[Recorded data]
· · · ·

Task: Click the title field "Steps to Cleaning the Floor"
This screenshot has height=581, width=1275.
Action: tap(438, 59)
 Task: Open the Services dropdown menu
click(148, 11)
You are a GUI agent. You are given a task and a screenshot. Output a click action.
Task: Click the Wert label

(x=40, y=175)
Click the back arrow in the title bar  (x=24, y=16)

· · · ·

*Task prompt*. Search the entries for the word "title" and copy every line that has it.

*Answer below*.
Task: Click the title field "Steps to Cleaning the Floor"
Click the back arrow in the title bar  (x=24, y=16)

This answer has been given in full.